Dans ce récit bref et saisissant, François Sureau relate un épisode capital de son expérience de juge de la commission du recours des réfugiés politiques dans les années 80. le jeune juriste se réjouissait alors de quitter le labeur torpide du droit administratif rural pour une cour qui appliquait un droit où « le vent de l'histoire passait entre les articles ».

Il eut à connaître du cas d'Ibarrategui, un ancien activiste basque ayant renoncé à l'action violente. Celui-ci était menacé dans la jeune Espagne démocratique par des factions franquistes dans un combat où « personne ne pouvait compter sur l'oubli ou le pardon ». Or le droit exigeait que l'on refuse l'asile politique à un ressortissant espagnol puisque l'Espagne entrait dans son processus de démocratisation. Accorder l'asile à un espagnol eût revenu à nier le changement de régime espagnol.

Le droit et la morale...

L'écrivain d'aujourd'hui voudrait retenir la main du juge d'hier. le tribunal jugea en droit et l'écrivain aurait voulu juger en espèce, en tenant compte de la singularité de la situation. Instruit de la faiblesse du droit, c'est sur le terrain moral que se place ce récit. Il met en scène la duperie à laquelle s'expose ce lui qui veut toucher à l'histoire en train de se faire.

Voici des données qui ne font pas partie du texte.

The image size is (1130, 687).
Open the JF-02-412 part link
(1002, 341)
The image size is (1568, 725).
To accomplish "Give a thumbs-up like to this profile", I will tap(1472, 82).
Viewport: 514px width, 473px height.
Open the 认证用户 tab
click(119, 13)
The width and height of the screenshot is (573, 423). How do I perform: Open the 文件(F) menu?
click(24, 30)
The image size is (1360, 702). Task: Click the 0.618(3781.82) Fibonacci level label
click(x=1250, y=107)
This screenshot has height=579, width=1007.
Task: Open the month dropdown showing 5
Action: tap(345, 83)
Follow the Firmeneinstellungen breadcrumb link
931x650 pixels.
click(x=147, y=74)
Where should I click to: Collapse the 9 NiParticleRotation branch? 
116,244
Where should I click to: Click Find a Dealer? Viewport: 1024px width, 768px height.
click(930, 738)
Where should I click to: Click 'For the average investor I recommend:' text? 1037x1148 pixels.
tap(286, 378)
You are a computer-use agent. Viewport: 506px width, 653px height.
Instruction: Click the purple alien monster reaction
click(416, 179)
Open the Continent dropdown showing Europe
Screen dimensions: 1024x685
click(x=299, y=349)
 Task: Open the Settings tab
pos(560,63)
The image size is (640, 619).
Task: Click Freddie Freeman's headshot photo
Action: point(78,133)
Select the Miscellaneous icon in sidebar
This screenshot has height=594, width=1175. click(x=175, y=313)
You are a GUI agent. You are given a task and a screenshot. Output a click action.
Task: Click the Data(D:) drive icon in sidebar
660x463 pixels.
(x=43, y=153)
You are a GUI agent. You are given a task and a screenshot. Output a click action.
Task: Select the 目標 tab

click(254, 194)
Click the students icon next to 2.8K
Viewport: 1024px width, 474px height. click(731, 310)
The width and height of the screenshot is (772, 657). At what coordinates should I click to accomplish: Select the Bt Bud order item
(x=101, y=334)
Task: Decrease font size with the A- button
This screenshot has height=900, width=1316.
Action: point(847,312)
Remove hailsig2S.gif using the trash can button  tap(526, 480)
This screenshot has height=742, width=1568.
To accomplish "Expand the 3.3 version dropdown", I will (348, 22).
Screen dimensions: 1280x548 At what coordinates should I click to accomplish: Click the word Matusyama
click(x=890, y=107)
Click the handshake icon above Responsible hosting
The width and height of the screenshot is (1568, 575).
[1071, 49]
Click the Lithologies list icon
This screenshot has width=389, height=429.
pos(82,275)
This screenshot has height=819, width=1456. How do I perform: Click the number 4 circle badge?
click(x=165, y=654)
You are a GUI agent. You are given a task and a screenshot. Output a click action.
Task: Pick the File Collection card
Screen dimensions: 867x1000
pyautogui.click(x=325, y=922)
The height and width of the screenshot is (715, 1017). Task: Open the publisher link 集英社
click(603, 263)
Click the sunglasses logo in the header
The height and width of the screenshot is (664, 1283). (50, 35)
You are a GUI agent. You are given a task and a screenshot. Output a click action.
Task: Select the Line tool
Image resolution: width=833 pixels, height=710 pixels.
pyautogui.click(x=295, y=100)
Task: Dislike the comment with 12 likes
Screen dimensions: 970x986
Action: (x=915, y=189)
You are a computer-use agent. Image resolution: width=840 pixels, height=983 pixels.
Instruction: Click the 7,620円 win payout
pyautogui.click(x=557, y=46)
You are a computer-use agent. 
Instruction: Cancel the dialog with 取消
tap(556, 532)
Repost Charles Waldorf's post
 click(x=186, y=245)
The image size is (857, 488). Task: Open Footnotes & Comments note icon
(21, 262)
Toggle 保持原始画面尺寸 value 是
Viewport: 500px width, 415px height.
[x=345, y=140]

Sureau donne vie à des personnages admirables : la sollicitude du juge Dreyfus, le courage résigné d'Ibarrategui… Tous sont mus par un souci éthique, par une droiture morale qui tranche avec les personnages habituels de la littérature contemporaine, agis par le désir, le sentiment ou le déterminisme. C'est comme si l'on retrouvait un chemin non pas mort mais délaissé, celui d'une littérature où la question de la vie bonne et du devoir est au coeur du texte.

Une clé pour comprendre l'oeuvre de François Sureau ?...

Le Chemin des morts semble répondre à une phrase qui m'avait étonné à la fin d'un précédent roman, Inigo : « Quiconque a tenté de garder les yeux ouverts après la trentaine sait sur quoi se fonde l'estime de soi et l'estime des autres et ce qu'elles valent ». J'étais surpris par ce dénigrement intempestif de l'estime de soi. Peut-être que le sentiment tenace de la faute exprimée dans le Chemin des morts explique en partie cette affirmation.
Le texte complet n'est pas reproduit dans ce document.